About this exercise » Look through the material below and return every line that contains "will".

Material provided »
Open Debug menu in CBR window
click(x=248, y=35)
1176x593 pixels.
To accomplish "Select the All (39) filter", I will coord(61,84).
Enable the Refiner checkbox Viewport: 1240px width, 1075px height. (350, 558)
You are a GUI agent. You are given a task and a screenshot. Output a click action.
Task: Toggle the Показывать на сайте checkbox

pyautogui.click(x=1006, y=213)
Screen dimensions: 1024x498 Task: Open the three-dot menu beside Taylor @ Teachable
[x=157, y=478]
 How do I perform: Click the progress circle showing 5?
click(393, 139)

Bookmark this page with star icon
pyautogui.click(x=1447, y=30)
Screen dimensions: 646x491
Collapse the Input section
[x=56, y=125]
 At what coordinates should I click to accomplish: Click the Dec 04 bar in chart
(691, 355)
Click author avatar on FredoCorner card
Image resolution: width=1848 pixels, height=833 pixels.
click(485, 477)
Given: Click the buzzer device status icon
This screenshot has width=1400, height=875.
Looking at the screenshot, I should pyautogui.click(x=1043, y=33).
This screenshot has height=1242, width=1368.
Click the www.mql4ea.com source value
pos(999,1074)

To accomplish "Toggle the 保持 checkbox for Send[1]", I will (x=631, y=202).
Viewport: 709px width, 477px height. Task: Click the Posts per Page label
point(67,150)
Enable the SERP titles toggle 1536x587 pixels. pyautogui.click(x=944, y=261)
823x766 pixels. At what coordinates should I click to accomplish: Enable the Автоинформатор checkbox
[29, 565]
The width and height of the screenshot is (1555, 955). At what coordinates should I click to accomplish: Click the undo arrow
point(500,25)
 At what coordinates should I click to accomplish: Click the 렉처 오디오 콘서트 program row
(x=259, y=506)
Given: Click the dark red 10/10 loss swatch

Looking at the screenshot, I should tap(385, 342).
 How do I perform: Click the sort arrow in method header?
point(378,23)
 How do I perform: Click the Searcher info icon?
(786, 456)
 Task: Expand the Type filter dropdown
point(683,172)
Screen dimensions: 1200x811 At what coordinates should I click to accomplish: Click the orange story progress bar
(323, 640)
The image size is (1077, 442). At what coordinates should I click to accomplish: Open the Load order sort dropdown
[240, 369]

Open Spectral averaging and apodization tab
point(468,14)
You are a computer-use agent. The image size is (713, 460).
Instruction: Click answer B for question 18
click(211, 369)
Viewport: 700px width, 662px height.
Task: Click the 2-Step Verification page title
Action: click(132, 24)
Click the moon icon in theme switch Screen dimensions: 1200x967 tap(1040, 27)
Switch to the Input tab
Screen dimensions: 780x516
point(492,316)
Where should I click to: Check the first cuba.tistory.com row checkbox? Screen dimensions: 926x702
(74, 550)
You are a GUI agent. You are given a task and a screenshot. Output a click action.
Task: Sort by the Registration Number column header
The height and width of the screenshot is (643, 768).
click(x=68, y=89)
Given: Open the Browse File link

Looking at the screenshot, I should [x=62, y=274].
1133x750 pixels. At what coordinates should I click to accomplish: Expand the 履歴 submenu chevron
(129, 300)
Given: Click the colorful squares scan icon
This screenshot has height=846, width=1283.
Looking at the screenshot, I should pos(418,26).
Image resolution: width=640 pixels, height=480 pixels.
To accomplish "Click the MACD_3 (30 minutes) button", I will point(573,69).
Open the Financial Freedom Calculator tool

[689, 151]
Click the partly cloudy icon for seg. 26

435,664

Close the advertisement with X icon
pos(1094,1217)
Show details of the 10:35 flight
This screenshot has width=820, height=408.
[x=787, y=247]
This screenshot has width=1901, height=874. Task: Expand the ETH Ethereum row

Your solution »
To accomplish "Select the All (39) filter", I will coord(61,84).
To accomplish "Toggle the 保持 checkbox for Send[1]", I will (x=631, y=202).
To accomplish "Click the MACD_3 (30 minutes) button", I will point(573,69).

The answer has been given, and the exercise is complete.